Learning to control actions is the first step in re-educating the brain; it the simplest way to achieve this and, although it may often seem almost childish at first, it does provide appreciable results.
If we observe the way psychasthenic patients carry out their daily activities, we notice a remarkable lack of clarity and precision. It is as if their thoughts were elsewhere most of the time, or they were incapable of thinking about what they are doing while doing it. This makes their actions hesitant - you get the feeling they lack any kind of determination.
Lef s look at an example: A psychasthenic wants to get something from his room, but by the time he gets to his room, he often forgets what it was he came for; if the object is in a locked drawer, he will take it out and then forget to close the drawer, or lock it, and so on.

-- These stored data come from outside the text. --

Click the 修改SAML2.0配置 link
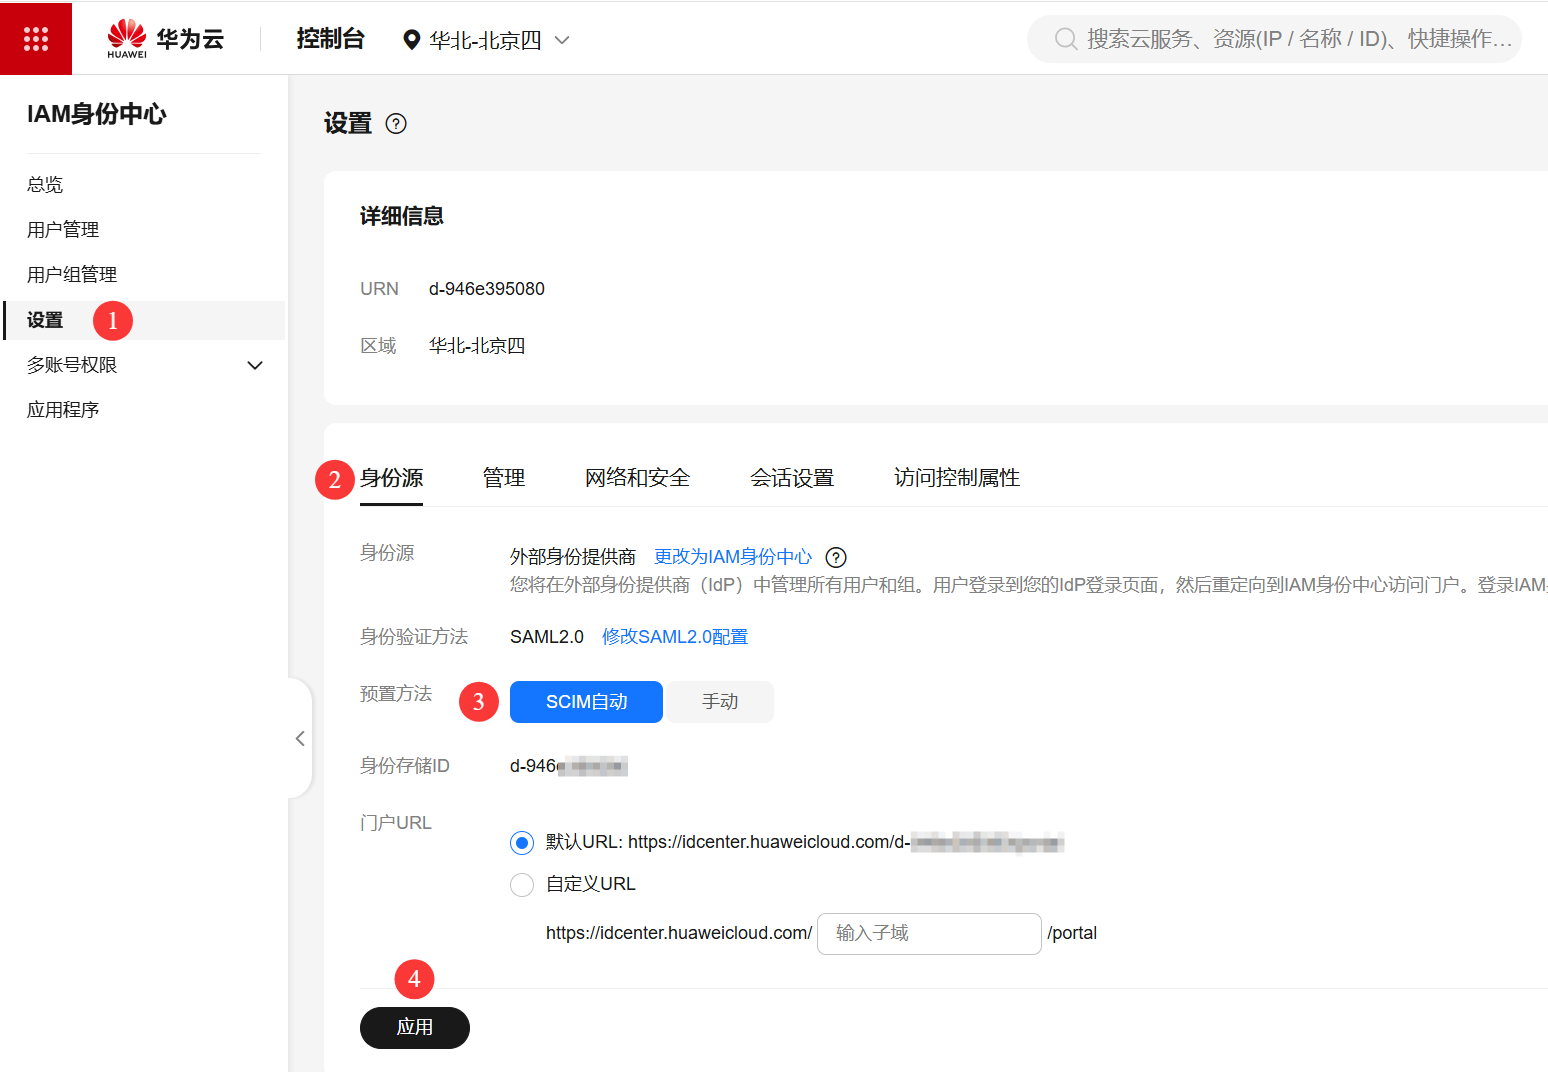The height and width of the screenshot is (1072, 1548). point(674,637)
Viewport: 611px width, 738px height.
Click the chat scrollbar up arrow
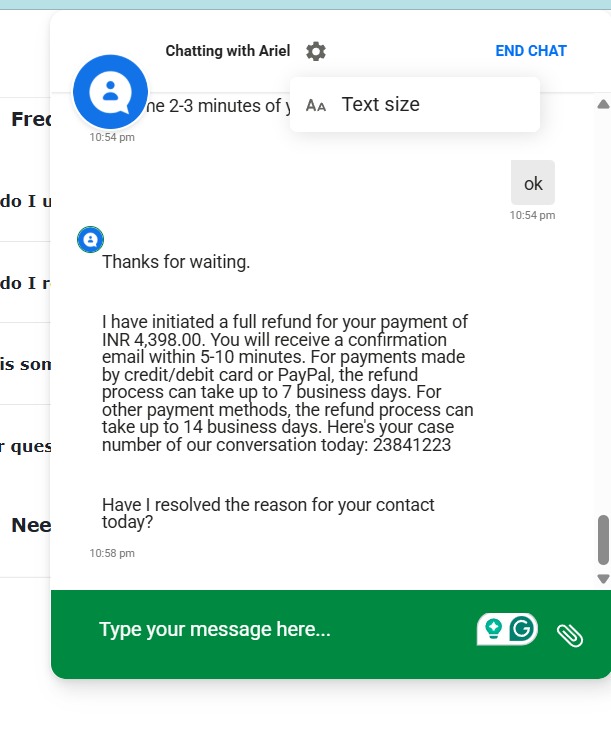(603, 104)
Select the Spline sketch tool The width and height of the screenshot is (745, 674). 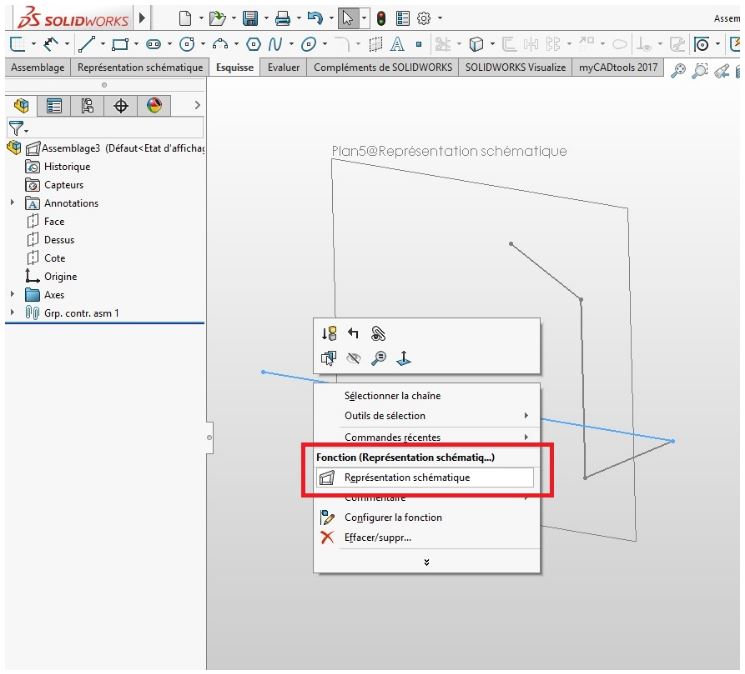pyautogui.click(x=275, y=44)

All actions are carried out in an altered state of consciousness, without purpose or determined will; the patient is not able to retain the initial impulse, which was to retrieve such and such an object, and see it through to the end.
You can imagine how inconvenient this is in everyday life; in addition, all these semi-conscious acts have repercussions on the brain;
the mind tires of trying to remember what it is supposed to be doing; the constant uncertainty troubles the patient, and leads to a loss of self confidence.
We do not begin by asking patients to control all their daily activities - this would be impossible - but simply to perform a certain number of predetermined actions every hour. In a relatively short time, the constant repetition of predetermined, controlled actions creates a kind of cerebral pattern which patients find very useful.
Before we proceed to the re-education of actions, we must first understand what it is we are asking of patients.
A controlled action must be "conscious," which means that patients must be absolutely present and concentrated on what they are doing. This should exclude all distractions from interfering. That is the first point.
The second important point is the following: during a conscious act, the brain must be uniquely receptive; its function is to record precisely what is taking place; the brain must "feel" the action and not think it. This distinction between feeling and thinking clearly distinguishes a controlled, conscious act from a non-controlled one. Thinking an act means emitting energy, while feeling it means receiving energy.
By developing this receptivity, sensations become accurate instead of distorted, as is often the case with neurasthenic patients. Patients must get into the habit of looking clearly at what they're seeing, of listening to what they hear, and of feeling what they do.